You should expect that other students, your friends, and even (or especially) other Wikipedia editors (not affiliated with our course) will leave you various messages on your talk pages.

  • When working on the exercises below, you should log in to Wikipedia and check your messages as often as you check your email (I strongly recommend you read 'as often' as 'at least daily'). Whenever you have a new message and are logged to Wikipedia, you will see a large orange message, 'You have new messages', on every Wikipedia page you access. To make this message disappear, you should click on it and read the message. Note that it is customary to leave new messages at the bottom of the talk/discussion pages, and to reply to somebody's messages on their talk pages. If you want to leave somebody a message, make sure you are editing their talk page, not their user page. Remember to sign your talk and discussion messages.
  • The page history tool and the watchlist tools are very useful when you want to check out the changes that other editors have made to the article(s) you are working on.
  • Please direct any questions to my talk page. You are welcome to send me emails, or drop by to see me during my office hours, and ask about Wikipedia how-to; but please try to find the answer first on the Help:Contents.

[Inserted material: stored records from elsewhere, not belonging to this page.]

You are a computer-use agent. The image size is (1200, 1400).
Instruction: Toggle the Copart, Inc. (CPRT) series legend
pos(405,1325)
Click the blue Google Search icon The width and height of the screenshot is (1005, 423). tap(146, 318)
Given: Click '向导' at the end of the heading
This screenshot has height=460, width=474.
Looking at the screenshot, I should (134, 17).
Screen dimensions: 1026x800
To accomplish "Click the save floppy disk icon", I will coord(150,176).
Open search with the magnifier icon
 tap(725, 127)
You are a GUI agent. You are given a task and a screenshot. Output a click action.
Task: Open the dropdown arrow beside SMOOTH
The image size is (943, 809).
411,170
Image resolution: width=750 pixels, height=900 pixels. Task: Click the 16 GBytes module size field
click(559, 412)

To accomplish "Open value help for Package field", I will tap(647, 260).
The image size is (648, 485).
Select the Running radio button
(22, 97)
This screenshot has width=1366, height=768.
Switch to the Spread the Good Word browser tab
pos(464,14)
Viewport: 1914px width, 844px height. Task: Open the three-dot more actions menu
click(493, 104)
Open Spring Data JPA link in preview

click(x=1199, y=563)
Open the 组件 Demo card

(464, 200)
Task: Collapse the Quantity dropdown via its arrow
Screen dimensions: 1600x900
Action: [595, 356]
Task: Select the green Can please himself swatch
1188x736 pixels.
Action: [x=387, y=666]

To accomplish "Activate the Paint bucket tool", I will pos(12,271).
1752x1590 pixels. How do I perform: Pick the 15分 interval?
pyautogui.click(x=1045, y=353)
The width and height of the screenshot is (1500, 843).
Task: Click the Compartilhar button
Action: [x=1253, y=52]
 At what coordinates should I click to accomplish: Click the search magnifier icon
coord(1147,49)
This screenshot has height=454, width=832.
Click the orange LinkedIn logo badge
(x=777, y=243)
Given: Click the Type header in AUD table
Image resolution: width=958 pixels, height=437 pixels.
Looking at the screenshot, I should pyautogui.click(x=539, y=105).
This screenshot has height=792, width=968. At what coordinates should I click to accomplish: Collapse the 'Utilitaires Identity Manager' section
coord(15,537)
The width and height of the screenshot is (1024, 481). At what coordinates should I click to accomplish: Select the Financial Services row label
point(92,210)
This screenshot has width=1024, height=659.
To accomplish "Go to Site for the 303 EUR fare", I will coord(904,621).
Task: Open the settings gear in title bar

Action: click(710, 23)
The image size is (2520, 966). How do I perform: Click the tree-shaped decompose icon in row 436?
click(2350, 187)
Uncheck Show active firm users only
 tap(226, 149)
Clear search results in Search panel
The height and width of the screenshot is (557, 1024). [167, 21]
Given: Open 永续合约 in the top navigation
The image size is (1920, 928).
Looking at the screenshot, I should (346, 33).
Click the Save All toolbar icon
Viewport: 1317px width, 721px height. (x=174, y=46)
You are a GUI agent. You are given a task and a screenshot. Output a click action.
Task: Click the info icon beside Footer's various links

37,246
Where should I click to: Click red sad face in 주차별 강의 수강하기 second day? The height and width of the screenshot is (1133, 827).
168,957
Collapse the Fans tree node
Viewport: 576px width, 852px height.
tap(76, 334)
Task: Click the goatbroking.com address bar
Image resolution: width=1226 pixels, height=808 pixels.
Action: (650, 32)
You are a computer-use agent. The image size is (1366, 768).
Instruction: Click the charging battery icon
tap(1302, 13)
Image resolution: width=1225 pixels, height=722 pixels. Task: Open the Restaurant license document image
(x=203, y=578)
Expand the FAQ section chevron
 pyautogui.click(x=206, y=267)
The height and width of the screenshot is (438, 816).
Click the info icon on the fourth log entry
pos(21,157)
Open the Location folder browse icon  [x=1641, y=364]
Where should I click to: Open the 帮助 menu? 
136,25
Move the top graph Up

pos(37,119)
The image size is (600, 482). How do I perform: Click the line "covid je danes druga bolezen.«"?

After you familiarize yourself with how Wikipedia works, it is time to put those lessons into practice. This is important; not only will it give you experience in wiki technology before you begin your Working Paper, but the successful completion of the below exercises in itself will impact your scores. After you finish doing an exercise, please leave the information at the Completed assignments page.

Important note: make sure you are logged into your account before making any edits. If you are not logged in, we cannot verify who has done the edits, thus we will be unable to recognize your work and grade you on it. In other words, if you do any edits while not logged in, we will not count those edits toward your grade in this course.

As mentioned in the introduction section above, each student should let me know what their Wikipedia account nickname is by linking their Wikipedia account next to their name on the Completed assignments page. In the same manner, make sure you link the article you are working in during the exercises on that page.

  • Exercise 0

You may want to start with this tutorial, which will take you through the basics of editing Wikipedia.

Create a userpage for yourself. Look at the top right corner, you will see your nickname in red. Click on it; write some text (about yourself, about the course, etc.), save the page. Repeat until you are satisfied. Upload an image and add it to your page.

  • Exercise 1

First, try expanding and improving an existing article. Wikipedia covers nearly every aspect of our life and culture, so you should be able to find something connected to your hobbies and interests, but for this exercise you should preferably find a subject related to literature (from any country). The following pages may be useful to you at that stage:

Make sure you have read the guides mentioned in the introduction section and familiarised yourself with how wiki works before attempting to do this exercise. You may want to refresh your memory by rereading this page:

To complete this exercise, it is enough to expand any one article with a single meaningful sentence. Of course, if you feel you can do more, feel free to do so. If you manage to expand (in a meaningful way) a stub article that it no longer qualifies as a stub, then you may receive some additional points. Make sure you mark the exercise as 'done' on the Completed assignments page.

  • Exercise 2

After you are familiar with how to expand an existing article, you should try to create a new article. As in the previous exercise, there are several pages that will help you find a subject for your article:

However, before you create the new article, make sure it has the appropriate name - it you haven't so far, you may want to read Wikipedia:Naming conventions. And if you are unsure how to create a new article, you will want to read Wikipedia:Starting a new page.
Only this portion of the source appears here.